WASHINGTON (Reuters) - A new method for removing allergens from peanuts means help could soon be on the way for the roughly 2.8 million Americans with a potentially life-threatening allergy to the popular food, the U.S. Department of Agriculture said on Tuesday.
In a blog post, the agency said researchers at North Carolina A&T State University have found a way to reduce peanut allergens by 98 percent to 100 percent by focusing on certain proteins that can trigger food-related anaphylaxis, a severe, whole-body allergic reaction.
“We found that treating peanuts with protein-breaking enzymes reduced allergenic proteins,” said Dr. Jianmai Yu, a food and nutrition researcher at NC A&T’s School of Agriculture and Environmental Sciences.
The university has signed an agreement with Xemerge, a Toronto-based firm that commercializes emerging technologies in food and agriculture, to research the marketing potential of hypoallergenic peanut products.
“This is one of the best technologies in the food and nutrition space we have seen,” Johnny Rodrigues, chief commercialization officer of Xemerge, said on the university’s website. “It checks all the boxes: non-GMO, patented, human clinical data, does not change physical characteristics of the peanut.” “GMO” stands for “genetically modified organism.”
The treatment is effective whether peanuts are whole, broken into pieces or ground into flour, USDA said. It has also shown promise in wheat, one of the top eight food allergens in the United States, and tree nuts.
USDA’s National Institute of Food and Agriculture supported the research with funding through an Agriculture and Food Research Initiative grant.
The process consists of pretreating shelled and skinless peanuts with a food-grade enzyme. This post-harvest process does not change the peanut’s shape or cause lipid oxidation – a key consideration when determining a product’s shelf life.
Researchers at the University of North Carolina at Chapel Hill’s School of Medicine performed skin-prick tests to validate the research results on human test subjects, USDA said.

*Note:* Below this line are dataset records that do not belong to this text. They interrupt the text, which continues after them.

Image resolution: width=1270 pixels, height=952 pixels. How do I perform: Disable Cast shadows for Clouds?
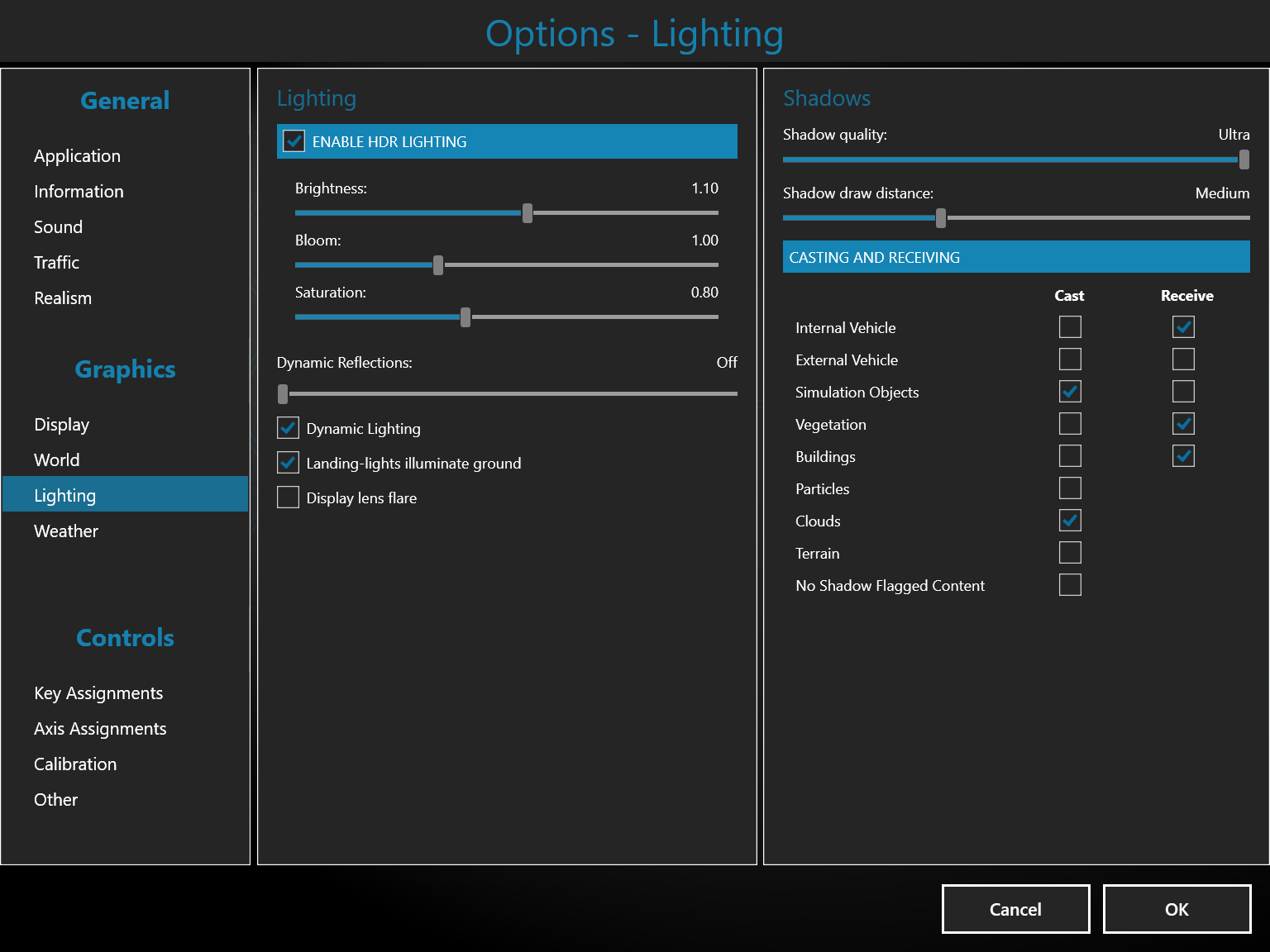click(x=1070, y=521)
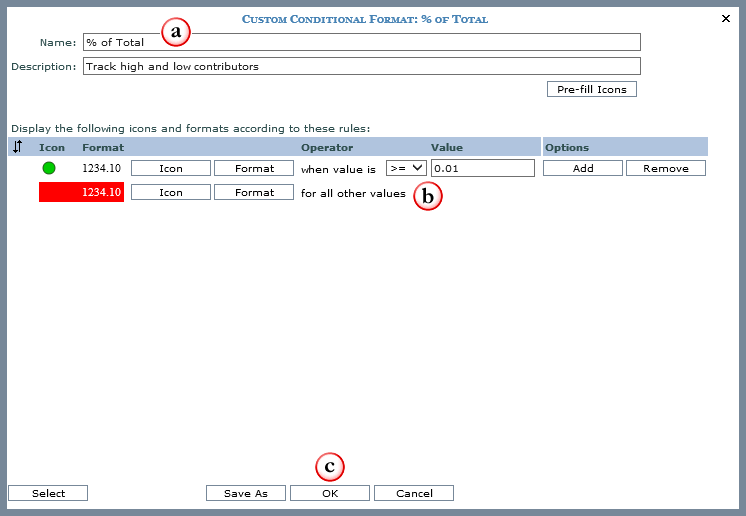This screenshot has width=746, height=516.
Task: Add a new rule with Add button
Action: [583, 168]
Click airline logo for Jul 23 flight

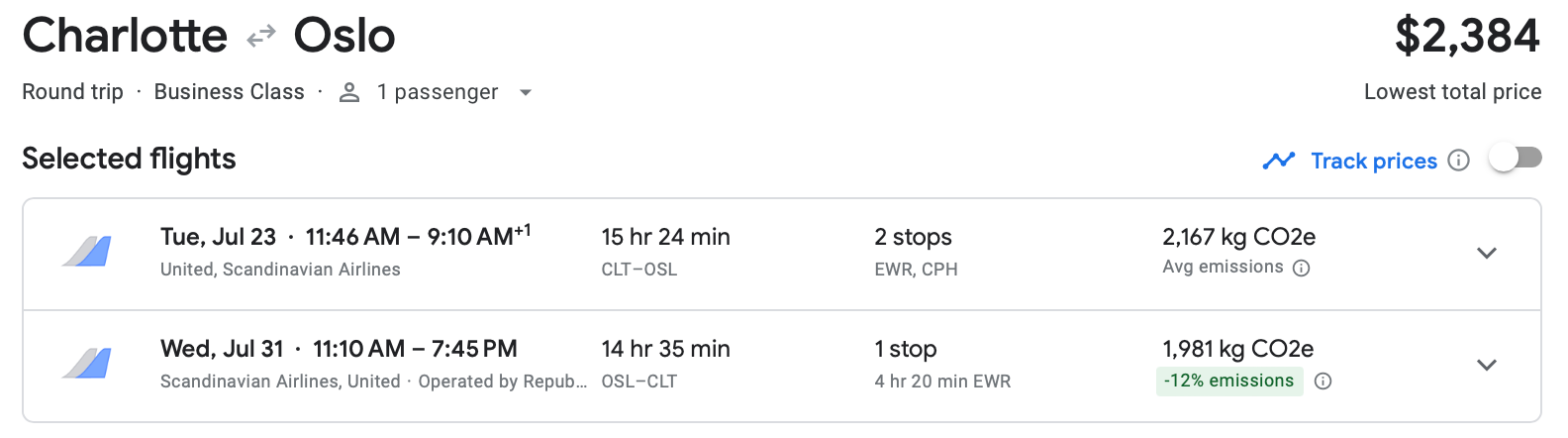click(87, 252)
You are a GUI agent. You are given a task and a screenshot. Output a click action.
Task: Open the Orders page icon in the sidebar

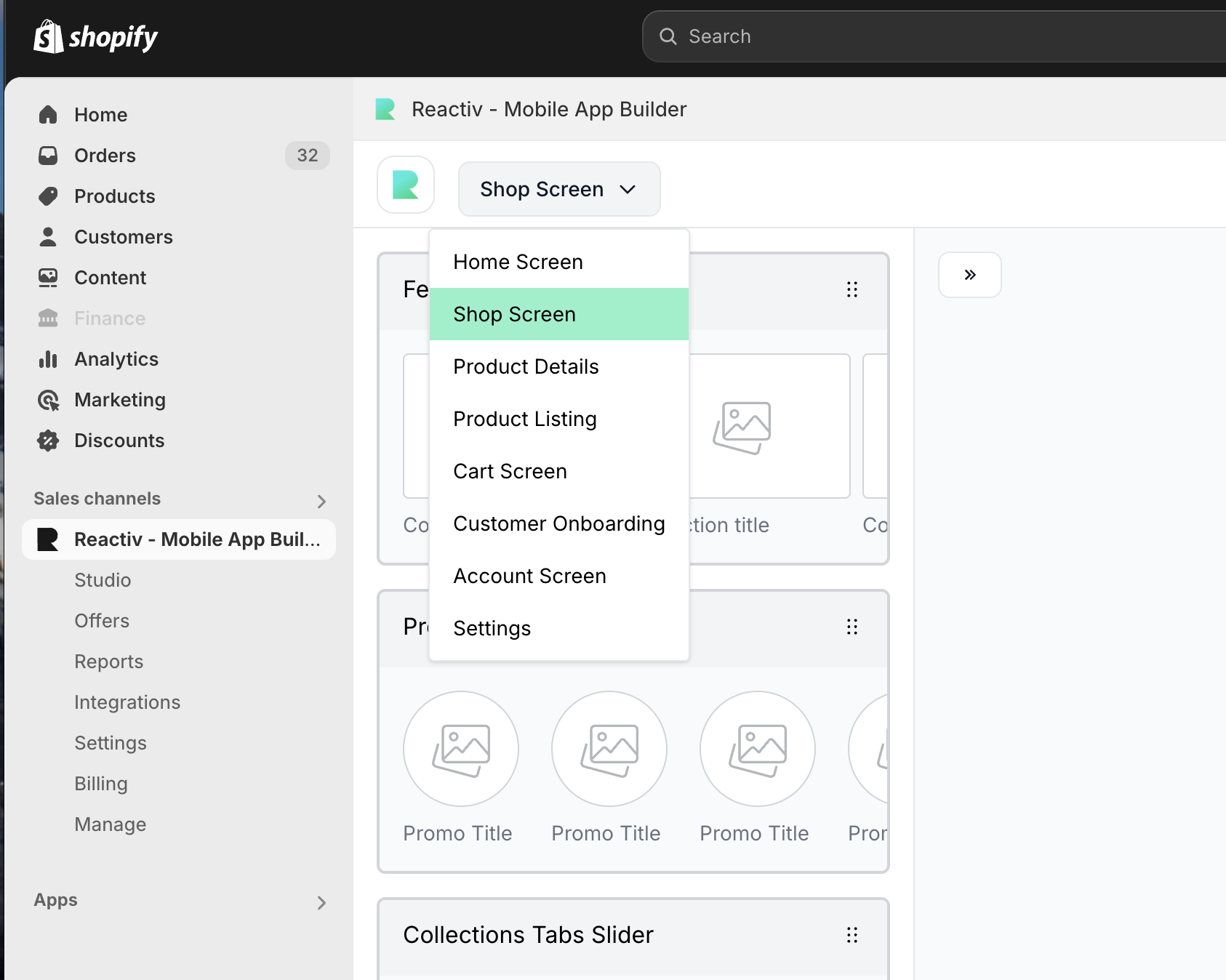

“Peanuts are increasingly used in food products, which make it difficult for the allergic individuals to avoid accidental exposure. Therefore, it is very important for us to find a way to make peanuts less or non-allergenic,” Yu said.
Peanuts cause serious allergic reactions in about 0.9 percent of the U.S. population, including about 400,000 school-age children.
Anaphylaxis symptoms can include difficulty breathing, low blood pressure, swelling of the tongue, eyes or face; stomach pain, nausea and vomiting; skin rashes, blisters, itching, inflammation, and pain; and in some cases death.
The average U.S. consumer eats more than six pounds of peanuts and peanut products each year, according to USDA, with more than half of that in the form of peanut butter. Peanuts consumed in candy and as snacks are also popular.
The amount of peanut butter eaten in the United States each year could wrap the Earth in a ribbon of 18-ounce jars one and one-third times, according to the National Peanut Board.